Contribution à la consolidation du pouvoir de la junte
Mais cette intervention a également été saluée par plusieurs figures de la vie politique malienne, notamment parmi les partis dissous par les autorités de transition. L’un de leurs leaders a rappelé que, si Choguel Maïga a contribué un temps à la consolidation du pouvoir militaire, son revirement reste significatif. « Lorsqu’il parle d’une minorité qui dirige le pays, il a raison. Mais il faut aussi rappeler qu’il a été complice, au moins dans les débuts », confie-t-il.
Pour les opposants plus constants au régime militaire, cette sortie vient appuyer des critiques de longue date. Une figure de l’opposition a déclaré : « Nous avons toujours estimé que la junte va dans le mur. L’ancien Premier ministre dit aujourd’hui la même chose, tant mieux ».
Une junte de plus en plus isolée
Depuis la prise de pouvoir des militaires en août 2020, le Mali a connu une série de bouleversements institutionnels. Deux coups d’État successifs, la suspension des institutions démocratiques, la dissolution de partis politiques, et une gestion autoritaire de la transition ont contribué à une forme d’isolement sur la scène régionale et internationale.

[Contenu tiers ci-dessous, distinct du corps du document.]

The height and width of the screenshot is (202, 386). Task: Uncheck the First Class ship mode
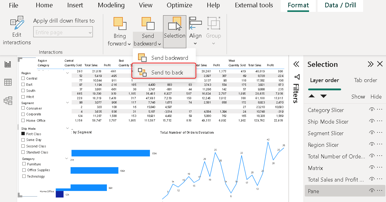(x=23, y=134)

Les promesses initiales de retour à l’ordre constitutionnel ont été repoussées à plusieurs reprises, ce qui suscite méfiance et exaspération, y compris parmi les anciens alliés.
Le cas de Choguel Maïga est emblématique : nommé Premier ministre après le second putsch de mai 2021, il fut un temps l’un des visages de la transition, défendant ardemment le projet souverainiste de la junte. Mais son éloignement progressif du cercle du pouvoir et son éviction en 2024 marquent un retournement spectaculaire. Sa nouvelle posture critique reflète le désenchantement croissant d’une partie de la classe politique malienne face à un régime jugé de plus en plus autocratique.